2.4 Earnings and Profits Allocation. Think Finance will advise Elevate in writing of the decrease in Think Finance’s earnings and profits attributable to the Distribution under Section 312(h) of the Code on or before the first anniversary of the Distribution.

ARTICLE III

COVENANTS

3.1 Covenants. Notwithstanding anything else to the contrary contained in this Agreement or any other agreement, during the Restricted Period, no Party shall take any action or fail to take any action, or permit any of its Affiliates to take any action or fail to take any action, that is inconsistent with any representation or covenant made in any Tax Representation Letters.

ARTICLE IV

COOPERATION

4.1 General. Each Party shall fully cooperate with the other Party in connection with the preparation and filing of any Tax Return and the conduct of any Tax Contest (including, where appropriate or necessary, providing a power of attorney) concerning any matter contemplated under this Agreement.
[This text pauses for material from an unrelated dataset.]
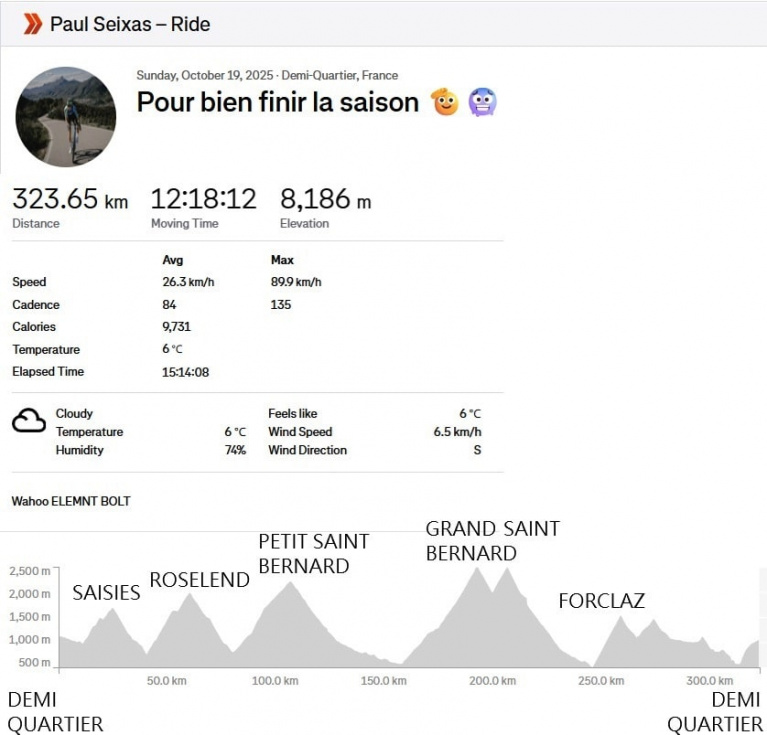The image size is (767, 735).
Task: Click the activity title Pour bien finir la saison
Action: coord(277,102)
Each Party shall make its employees and facilities available on a mutually convenient basis to facilitate such cooperation.

4.2 Consistent Treatment. Unless and until there has been a Final Determination to the contrary, each Party agrees not to take any position on any Tax Return, in connection with any Tax Contest or otherwise that is inconsistent with (i) the allocation of Taxes between Think Finance and Elevate as set forth in this Agreement or (ii) the Distribution Tax Treatment.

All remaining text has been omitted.